We have already seen the multipole expansion of the potential limited to the second order. To get the general expression⁵ with all the terms of the expansion, we write the potential at a point \(P(\mathbf {r})=P(x,y,z)\) from a continuous charge distribution, limited in space, described by the density \(\rho ( \mathbf {r^{\prime }})=\rho (x^{\prime },y^{\prime },z^{\prime })\). The distance of the point P from the elementary volume \(d\tau ^{\prime }\) in the point \(\mathbf {r^{\prime }}\) is:

$$ \vert \mathbf {r} - \mathbf {r^{\prime }} \vert =\varDelta r=\sqrt{\left( x - x^{\prime } \right) ^2+\left( y - y^{\prime } \right) ^2+\left( z - z^{\prime } \right) ^2}\,. $$

We set the origin of the frame inside the volume of the charge distribution or nearby.

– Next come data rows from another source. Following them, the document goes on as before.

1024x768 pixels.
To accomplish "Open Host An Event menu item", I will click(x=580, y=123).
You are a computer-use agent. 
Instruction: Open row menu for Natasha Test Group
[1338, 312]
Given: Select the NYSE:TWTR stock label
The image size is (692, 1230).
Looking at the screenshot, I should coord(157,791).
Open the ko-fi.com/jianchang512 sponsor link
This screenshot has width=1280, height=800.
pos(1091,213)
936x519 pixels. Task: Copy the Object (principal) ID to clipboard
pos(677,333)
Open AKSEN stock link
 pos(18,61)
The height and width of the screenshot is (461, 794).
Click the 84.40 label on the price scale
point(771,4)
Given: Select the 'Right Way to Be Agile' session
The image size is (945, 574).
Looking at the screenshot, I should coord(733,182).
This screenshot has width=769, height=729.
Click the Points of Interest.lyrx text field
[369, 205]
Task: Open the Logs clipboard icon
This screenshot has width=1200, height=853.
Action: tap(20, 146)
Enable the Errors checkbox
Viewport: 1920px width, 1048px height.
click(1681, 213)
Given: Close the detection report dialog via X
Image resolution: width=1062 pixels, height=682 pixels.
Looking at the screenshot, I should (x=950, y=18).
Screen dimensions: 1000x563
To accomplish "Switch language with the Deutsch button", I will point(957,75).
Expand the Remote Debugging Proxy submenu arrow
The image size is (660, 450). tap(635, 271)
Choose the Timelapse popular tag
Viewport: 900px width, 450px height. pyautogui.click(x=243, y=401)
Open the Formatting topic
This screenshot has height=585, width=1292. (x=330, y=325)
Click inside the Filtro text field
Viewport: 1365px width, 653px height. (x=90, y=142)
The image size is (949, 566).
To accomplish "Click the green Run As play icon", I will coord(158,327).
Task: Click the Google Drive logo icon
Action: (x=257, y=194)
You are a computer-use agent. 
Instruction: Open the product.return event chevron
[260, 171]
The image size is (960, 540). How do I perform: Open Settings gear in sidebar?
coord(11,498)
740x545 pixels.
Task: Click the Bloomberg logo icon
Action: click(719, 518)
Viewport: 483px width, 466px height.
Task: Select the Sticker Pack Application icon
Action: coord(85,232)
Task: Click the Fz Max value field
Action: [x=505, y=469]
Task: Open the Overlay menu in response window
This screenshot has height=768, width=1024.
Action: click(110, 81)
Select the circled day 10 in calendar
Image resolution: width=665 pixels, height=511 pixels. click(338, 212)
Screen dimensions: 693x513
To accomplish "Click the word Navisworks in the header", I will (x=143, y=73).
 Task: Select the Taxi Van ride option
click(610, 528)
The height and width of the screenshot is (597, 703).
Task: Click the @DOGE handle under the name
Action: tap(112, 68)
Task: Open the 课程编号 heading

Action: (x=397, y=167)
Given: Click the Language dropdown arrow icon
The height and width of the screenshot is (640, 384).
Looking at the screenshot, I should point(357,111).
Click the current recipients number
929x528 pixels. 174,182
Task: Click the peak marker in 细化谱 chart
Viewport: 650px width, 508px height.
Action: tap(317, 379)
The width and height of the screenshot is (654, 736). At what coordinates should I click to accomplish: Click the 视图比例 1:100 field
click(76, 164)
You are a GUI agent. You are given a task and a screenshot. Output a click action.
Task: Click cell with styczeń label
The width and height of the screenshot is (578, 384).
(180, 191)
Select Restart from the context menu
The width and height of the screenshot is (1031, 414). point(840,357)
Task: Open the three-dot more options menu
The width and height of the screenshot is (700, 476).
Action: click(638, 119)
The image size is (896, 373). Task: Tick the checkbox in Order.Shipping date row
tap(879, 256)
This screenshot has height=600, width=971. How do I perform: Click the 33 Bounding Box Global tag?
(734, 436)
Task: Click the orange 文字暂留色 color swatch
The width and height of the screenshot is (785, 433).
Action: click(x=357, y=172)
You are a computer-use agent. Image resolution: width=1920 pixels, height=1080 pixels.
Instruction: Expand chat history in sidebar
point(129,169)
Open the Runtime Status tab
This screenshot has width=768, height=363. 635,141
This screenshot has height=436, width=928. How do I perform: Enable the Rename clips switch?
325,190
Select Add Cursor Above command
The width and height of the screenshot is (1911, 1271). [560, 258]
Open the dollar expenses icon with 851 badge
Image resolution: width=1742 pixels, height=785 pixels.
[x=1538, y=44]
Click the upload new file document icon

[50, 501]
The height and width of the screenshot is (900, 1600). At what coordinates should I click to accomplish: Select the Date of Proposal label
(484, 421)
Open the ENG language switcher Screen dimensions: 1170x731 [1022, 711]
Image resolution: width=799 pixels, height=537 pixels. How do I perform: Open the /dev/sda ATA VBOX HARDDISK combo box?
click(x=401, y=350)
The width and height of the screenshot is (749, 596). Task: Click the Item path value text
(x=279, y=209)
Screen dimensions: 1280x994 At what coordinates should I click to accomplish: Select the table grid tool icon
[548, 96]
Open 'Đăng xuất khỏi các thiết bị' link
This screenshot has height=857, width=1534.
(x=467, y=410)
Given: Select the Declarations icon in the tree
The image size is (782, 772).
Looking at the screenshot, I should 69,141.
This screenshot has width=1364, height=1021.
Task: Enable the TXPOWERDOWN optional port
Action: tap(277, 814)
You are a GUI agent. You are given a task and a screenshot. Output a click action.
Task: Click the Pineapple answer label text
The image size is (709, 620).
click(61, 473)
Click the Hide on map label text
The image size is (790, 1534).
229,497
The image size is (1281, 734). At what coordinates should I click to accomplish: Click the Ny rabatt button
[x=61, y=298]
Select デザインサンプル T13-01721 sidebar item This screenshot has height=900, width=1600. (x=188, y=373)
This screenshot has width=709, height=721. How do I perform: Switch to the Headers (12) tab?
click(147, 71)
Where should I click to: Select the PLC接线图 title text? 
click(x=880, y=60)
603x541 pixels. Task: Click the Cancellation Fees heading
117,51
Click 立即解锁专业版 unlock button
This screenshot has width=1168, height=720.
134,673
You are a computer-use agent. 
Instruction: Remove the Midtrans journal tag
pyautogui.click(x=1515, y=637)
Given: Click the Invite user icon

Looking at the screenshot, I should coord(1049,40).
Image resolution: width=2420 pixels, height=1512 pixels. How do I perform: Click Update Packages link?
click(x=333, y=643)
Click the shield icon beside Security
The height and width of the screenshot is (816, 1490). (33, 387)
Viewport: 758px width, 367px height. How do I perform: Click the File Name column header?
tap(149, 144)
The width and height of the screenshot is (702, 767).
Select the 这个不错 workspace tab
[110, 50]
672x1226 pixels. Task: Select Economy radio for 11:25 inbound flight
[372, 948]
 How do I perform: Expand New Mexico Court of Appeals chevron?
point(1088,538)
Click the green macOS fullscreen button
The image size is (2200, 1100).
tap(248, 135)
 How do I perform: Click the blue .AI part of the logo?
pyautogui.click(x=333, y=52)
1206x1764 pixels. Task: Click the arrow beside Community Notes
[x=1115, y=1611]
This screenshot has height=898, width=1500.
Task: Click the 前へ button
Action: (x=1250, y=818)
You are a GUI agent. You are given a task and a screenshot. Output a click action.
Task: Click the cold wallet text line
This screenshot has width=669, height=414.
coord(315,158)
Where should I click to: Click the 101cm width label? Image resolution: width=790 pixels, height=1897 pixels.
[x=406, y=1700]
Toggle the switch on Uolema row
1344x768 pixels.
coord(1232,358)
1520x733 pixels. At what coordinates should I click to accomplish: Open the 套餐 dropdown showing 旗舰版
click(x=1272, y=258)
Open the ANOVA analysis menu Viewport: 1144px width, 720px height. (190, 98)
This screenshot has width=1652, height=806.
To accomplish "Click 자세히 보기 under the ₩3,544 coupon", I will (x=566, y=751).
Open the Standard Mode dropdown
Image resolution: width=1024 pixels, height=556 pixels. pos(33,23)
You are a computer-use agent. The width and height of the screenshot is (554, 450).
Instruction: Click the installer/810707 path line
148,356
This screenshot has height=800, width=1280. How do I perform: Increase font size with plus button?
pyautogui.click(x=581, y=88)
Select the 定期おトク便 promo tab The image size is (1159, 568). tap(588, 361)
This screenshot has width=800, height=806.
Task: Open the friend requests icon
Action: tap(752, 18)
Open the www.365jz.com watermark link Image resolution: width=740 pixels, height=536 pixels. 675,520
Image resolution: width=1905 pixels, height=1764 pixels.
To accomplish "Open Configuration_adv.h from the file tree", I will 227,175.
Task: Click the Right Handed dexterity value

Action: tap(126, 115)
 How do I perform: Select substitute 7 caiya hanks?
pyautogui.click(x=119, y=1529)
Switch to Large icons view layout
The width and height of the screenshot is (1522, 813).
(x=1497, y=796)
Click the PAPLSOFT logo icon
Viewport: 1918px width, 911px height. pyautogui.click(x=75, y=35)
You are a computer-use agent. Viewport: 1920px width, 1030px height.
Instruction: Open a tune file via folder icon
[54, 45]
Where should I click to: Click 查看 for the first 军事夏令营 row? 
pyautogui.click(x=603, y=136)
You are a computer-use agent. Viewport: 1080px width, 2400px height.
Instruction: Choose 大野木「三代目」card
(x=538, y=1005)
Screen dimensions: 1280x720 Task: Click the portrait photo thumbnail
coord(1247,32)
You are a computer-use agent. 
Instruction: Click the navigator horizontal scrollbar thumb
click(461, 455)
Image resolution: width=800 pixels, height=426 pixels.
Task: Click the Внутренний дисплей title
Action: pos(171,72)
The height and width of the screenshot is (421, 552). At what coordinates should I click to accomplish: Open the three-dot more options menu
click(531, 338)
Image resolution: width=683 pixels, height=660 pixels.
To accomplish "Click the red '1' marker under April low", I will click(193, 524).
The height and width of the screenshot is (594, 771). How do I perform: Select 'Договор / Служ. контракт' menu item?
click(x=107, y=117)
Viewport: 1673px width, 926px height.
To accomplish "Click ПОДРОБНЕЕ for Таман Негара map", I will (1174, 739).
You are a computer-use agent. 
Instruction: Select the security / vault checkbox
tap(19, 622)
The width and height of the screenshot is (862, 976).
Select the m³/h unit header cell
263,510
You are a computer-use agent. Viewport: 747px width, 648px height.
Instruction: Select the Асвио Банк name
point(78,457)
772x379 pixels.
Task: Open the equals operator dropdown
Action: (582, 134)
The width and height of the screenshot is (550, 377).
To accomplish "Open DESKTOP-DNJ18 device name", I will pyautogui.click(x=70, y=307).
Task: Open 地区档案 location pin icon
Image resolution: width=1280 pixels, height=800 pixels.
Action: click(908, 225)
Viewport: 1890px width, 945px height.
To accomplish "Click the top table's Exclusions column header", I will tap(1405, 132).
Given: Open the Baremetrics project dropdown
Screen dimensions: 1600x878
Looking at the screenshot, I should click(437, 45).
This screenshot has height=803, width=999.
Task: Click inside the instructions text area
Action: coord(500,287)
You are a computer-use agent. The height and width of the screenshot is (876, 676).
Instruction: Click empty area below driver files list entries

For a distance r large compared with the dimensions of the volume, we can expand the distance \(\vert \mathbf {r} - \mathbf {r^{\prime }} \vert \) as a Taylor series:

$$ {1 \over {\vert \mathbf {r} - \mathbf {r^{\prime }} \vert }}={1 \over r}+ x^{\prime }_\alpha \left[ {{\partial ~}\over {\partial ~x^{\prime }_\alpha }}\left( {1 \over { \varDelta r}}\right) \right] _{x^{\prime }_\alpha =0} + {1 \over {2!}} x^{\prime }_\alpha x^{\prime }_\beta \left[ {{\partial ^2~}\over {\partial x^{\prime }_\alpha \partial x^{\prime }_\beta }}\left( {1 \over {\varDelta r}} \right) \right] _{x^{\prime }_\alpha =x^{\prime }_\beta =0}+ \cdots $$

$$ \cdots +{1 \over {n!}} x^{\prime }_\alpha x^{\prime }_\beta x^{\prime }_\gamma \ldots \left[ {{\partial ^n~}\over {\partial x^{\prime }_\alpha \partial x^{\prime }_\beta \partial x^{\prime }_\gamma \ldots }}\left( {1 \over {\varDelta r}} \right) \right] _{x^{\prime }_\alpha =x^{\prime }_\beta = x^{\prime }_\gamma \ldots =0} $$

where we assume the sum over \(\alpha \), \(\beta \), \(\gamma , \ldots =1, 2, 3\), with \(x_1 =x,~x_2=y,~x_3=z\).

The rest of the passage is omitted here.